Although it has been reported that chronic obstructive pulmonary disease (COPD) is frequently associated with systemic immune disturbances, negative impact of these disturbances on the increased prevalence of acute respiratory tract infections (aRTIs) has remained unclear. We evaluated circulating levels of interferon-gamma (IFN-gamma), soluble interleukin-2 receptor (sIL-2R), neopterin, and soluble intercellular adhesion molecule-1 (sICAM-1) in 35 clinically stable patients with COPD and in 22 age-matched healthy controls, since these molecules are considered to reflect the in vivo status of systemic cell-mediated immunity (CMI).

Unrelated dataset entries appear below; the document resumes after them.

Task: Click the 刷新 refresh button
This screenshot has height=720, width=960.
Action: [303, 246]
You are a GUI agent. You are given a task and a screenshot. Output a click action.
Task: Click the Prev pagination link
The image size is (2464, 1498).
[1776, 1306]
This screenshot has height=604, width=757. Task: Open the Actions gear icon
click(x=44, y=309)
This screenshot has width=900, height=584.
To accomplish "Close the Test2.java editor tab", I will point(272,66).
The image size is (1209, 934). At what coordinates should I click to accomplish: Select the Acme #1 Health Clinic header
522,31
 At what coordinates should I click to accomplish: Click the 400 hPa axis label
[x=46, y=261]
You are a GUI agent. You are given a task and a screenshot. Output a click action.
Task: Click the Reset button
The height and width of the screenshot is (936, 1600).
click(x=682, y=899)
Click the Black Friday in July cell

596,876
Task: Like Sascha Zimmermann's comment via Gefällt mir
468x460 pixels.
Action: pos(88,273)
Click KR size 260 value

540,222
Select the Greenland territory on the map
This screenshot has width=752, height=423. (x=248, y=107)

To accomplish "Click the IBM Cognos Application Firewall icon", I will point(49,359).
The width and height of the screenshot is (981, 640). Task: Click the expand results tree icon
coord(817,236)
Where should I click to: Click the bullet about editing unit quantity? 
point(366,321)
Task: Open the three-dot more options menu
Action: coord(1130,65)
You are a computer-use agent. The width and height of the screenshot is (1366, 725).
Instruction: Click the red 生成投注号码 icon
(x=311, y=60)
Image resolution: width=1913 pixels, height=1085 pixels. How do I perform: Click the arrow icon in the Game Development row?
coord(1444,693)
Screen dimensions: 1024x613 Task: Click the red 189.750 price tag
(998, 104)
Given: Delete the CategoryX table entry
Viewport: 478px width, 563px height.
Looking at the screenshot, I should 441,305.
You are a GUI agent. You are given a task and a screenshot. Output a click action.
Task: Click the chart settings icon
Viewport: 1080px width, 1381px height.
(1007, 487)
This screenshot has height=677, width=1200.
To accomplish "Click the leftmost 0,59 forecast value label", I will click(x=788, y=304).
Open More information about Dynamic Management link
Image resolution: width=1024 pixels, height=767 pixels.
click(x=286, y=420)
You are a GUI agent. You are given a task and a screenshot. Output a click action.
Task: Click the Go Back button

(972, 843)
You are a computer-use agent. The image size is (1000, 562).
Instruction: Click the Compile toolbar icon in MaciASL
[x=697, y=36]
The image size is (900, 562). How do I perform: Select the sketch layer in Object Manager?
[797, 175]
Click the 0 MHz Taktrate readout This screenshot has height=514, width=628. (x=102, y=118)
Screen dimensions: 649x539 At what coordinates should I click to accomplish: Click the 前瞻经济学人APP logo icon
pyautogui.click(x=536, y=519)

We found that circulating levels of sIL-2R (1.52+/-1.25 vs. 0.97+/-0.48 ng/ml; P<0.05), neopterin (7.23+/-4.24 vs. 4.95+/-1.52 nmol/l; P<0.05), and sICAM-1 (665+/-302 vs. 328+/-164 ng/ml; P<0.0001), but not IFN-gamma (7.55+/-4.72 vs. 6.65+/-1.13 pg/ml; P=NS) were significantly higher in patients with COPD than in the controls. Importantly, follow-up study for 12 months demonstrated that patients in subgroup with relatively higher circulating levels of sIL-2R (2.20+/-1.44 ng/ml, n=18) had significantly higher risk of developing aRTIs (P=0.0204) than those in subgroup with relatively lower circulating levels of sIL-2R (0.80+/-0.23 ng/ml, n=17). These results may suggest that impaired systemic CMI observed in COPD patients is associated with the increased susceptibility to aRTIs in these patients.